Pas encore. Pourquoi, d’une part, l’Angleterre a-t-elle été la première à réagir contre
les mœurs et les idées de la France de Louis XIV ? Question de race peut-être ; mais
surtout parce que l’esprit mondain y fut une importation, une mode exotique venue
d’outre-Manche, par conséquent une chose superficielle, un vernis peu solide, et aussi
parce qu’une nation de marins, de commerçants, de voyageurs était par là même restée en
contact perpétuel avec la nature. Pourquoi, d’autre part, est-ce Rousseau qui a « fait
reparaître du vert » dans la littérature française ? Parce qu’il avait dans sa jeunesse
contemplé de près la splendeur des montagnes et des lacs, vécu dans leur, intimité,
respiré dans l’air pur l’âme des paysages alpestres ; parce qu’il avait parcouru à pied
la Suisse et la Savoie, deux pays où des contrastes grandioses et charmants parlaient
plus qu’ailleurs aux yeux et aux cœurs, où les fêtes, les usages, la vie de tous les
jours avaient encore la saveur d’une agreste simplicité ; parce qu’enfin cet être si
sensible, écrivant en un moment où la sensibilité se réveillait en France, rencontrait
des lecteurs préparés aux émotions qu’il allait leur communiquer.

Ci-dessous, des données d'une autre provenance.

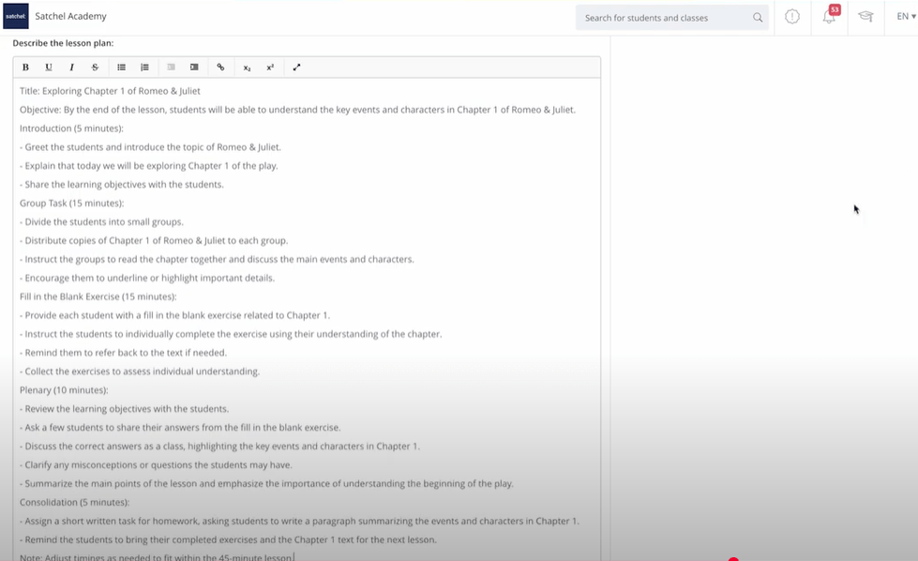Viewport: 918px width, 561px height.
Task: Apply superscript formatting
Action: point(270,68)
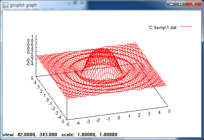This screenshot has width=204, height=140.
Task: Click the y-axis tick label -3
Action: (56, 113)
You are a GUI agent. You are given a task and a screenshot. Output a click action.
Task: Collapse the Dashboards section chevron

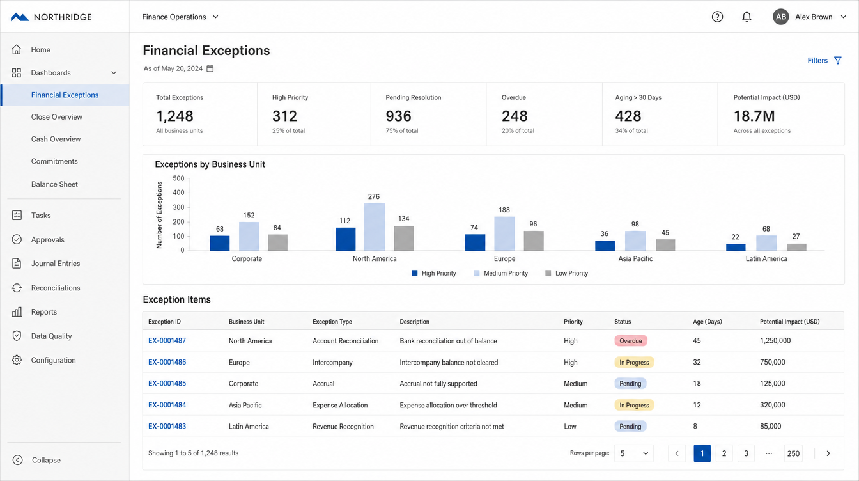(x=114, y=73)
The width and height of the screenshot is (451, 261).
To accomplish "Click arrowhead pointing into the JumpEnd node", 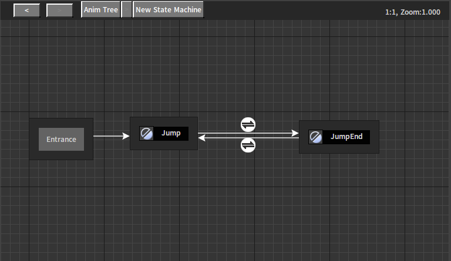I will (x=295, y=133).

Si l’on veut après cela résumer les causes qui ont amené en France cette renaissance du
sentiment de la nature, on arrive à cette formule : Cause
essentielle : la longue et fatigante durée d’une civilisation trop exclusivement
mondaine, durée qui
engendre le désir de sensations opposées. Causes secondaires : l’action dans le même sens de l’Angleterre et celle de la
Suisse s’exerçant par l’intermédiaire de Jean-Jacques et de quelques autres.
J’ai réduit au minimum les preuves dont on peut étayer ces conclusions39 ; la démonstration, pour écourtée
qu’elle soit, me paraît cependant suffire à établir qu’il est possible de déterminer les
causes qui expliquent un ensemble de faits. On pourrait même soutenir qu’on arrive plus
facilement à la vérité en opérant sur une masse de phénomènes qu’en se restreignant à
l’étude de cas individuels. Le calcul des probabilités indique, à un ou deux près, le
nombre des morts et des mariages qui se produiront en un pays dans l’espace d’une
année ; il ne saurait apprendre si telle personne désignée se mariera ou mourra durant
ces douze mois. De même, l’historien hésitera à se prononcer sur l’origine de tel fait
isolé ; plusieurs faits semblables s’éclaireront mutuellement, révéleront d’où ils
découlent et transformeront en certitude ce qui n’était qu’une hypothèse.
Je choisis un second exemple. J’observe chez Racine une soumission absolue aux règles
de la tragédie. D’où provient cette docilité ? Peut-être des excès antérieurs du drame
libre. Boileau, Bossuet, l’Académie, l’entourage de Louis XIV m’offrent dans des
domaines divers le spectacle d’un pareil respect de l’autorité. N’aurait-il pas une
cause analogue ? Les désordres de la Fronde ont pu dégoûter de la liberté politique. Les
querelles de religion ont pu renforcer le pouvoir de l’Église, le désir d’unité
religieuse. « La folle du logis » s’est si bien donné carrière dans les œuvres de
Scarron, de Bergerac, de Saint-Amand que le besoin d’une discipline pour la langue et
d’un code pour la littérature a pu se faire sentir impérieusement. La supposition
initiale se consolide à mesure qu’on avance ; on en cherche la confirmation dans les
témoignages des contemporains ; dans les lois déjà connues qui président à la marche de
l’esprit
humain, et l’on finit par avoir, au lieu d’une opinion dont on
doutait soi-même, une conviction raisonnée qui s’impose.
C’est par des procédés tout à fait semblables qu’en rapprochant plusieurs effets
particuliers on constate des effets généraux. Je crois inutile d’insister sur les
applications possibles de la même méthode.